Nolin wanted to compute the more elusive monochromatic two-arm exponent. Numerical simulations in 1999 showed that it was very close to 0.3568, but mathematicians failed to pin down its exact value.

It was much easier to compute what’s known as the polychromatic two-arm exponent, which characterizes the chance that, starting in the center, you can find not only an “open” path to the perimeter, but also a separate “closed” path. (Think of the closed path as one that traverses the tops of the concrete walls of the maze.) In 2001, Stanislav Smirnov and Werner proved that this exponent was 1/4. (Because 1/4 is substantially larger than 5/48, $latex 1/n^{1/4}$ shrinks more quickly than $latex 1/n^{5/48}$ as n grows. The chance, then, of a polychromatic two-arm structure is a lot lower than the chance of one arm, as one might expect.)

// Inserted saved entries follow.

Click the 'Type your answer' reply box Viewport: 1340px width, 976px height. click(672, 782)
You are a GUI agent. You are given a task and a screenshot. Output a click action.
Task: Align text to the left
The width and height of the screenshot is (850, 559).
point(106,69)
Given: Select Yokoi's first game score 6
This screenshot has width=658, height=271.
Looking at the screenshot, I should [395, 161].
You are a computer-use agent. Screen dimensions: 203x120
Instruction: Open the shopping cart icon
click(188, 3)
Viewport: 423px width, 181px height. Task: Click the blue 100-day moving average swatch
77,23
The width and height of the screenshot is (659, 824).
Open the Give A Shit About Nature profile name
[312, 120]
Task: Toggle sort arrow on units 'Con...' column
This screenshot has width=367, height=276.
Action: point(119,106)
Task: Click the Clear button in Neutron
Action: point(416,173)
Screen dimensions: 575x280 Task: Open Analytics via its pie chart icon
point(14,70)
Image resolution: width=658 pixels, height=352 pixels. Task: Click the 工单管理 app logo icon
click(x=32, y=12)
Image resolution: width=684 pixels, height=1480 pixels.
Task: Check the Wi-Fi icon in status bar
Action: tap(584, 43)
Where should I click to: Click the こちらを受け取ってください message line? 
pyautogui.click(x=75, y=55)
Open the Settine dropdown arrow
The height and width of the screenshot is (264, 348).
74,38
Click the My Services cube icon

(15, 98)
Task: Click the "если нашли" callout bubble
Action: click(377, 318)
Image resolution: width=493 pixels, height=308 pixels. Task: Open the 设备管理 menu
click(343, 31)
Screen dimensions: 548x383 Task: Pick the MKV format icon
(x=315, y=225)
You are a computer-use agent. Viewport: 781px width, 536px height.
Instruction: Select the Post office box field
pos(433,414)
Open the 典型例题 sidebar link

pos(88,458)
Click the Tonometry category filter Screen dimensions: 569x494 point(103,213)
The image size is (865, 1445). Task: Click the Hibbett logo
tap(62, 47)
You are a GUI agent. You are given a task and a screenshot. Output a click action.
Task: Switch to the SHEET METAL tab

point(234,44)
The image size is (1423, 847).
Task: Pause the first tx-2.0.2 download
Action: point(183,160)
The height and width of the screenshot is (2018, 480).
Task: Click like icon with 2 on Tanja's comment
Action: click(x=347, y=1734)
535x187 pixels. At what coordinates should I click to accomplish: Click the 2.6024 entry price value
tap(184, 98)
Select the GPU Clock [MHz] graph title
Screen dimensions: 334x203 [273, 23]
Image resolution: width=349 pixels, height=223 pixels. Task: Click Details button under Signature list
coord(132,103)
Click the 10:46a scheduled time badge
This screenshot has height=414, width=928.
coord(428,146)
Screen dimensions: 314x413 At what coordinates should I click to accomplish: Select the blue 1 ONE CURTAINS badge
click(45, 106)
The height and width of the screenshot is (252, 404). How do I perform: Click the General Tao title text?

That computation had leaned heavily on knowledge about the shape of clusters in the graph. Imagine that a maze at the critical probability is extremely large — made up of millions and millions of hexagons. Now find a cluster of empty hexagons and trace the edge of the cluster with a thick black Sharpie. This probably won’t result in a simple, round blob. From miles in the air, you’d see a wriggling curve that constantly doubles back, often seeming as if it’s about to cross itself but never quite committing.

This is a type of curve called an SLE curve, introduced by Schramm in a 2000 paper that redefined the field. A mathematician studying the chances of finding one open path and one closed path knows that those paths must sit inside larger clusters of open and closed sites, which eventually meet along an SLE curve. The mathematical properties of SLE curves then translate to invaluable information about paths within the maze. But if mathematicians are searching for multiple paths of the same type, SLE curves lose much of their effectiveness.

By 2007, Nolin and his collaborator Vincent Beffara had created numerical simulations showing that the monochromatic two-arm exponent was about 0.35. This was suspiciously close to 17/48 — the sum of the one-arm exponent, 5/48, and the polychromatic two-arm exponent, 1/4 (or 12/48). “17/48 is really striking,” Nolin said. He began to suspect that 17/48 was the true answer — meaning there was a simple link between the different kinds of exponents. You could just add them together. “We said, OK, it’s too good to be false; it has to be true.”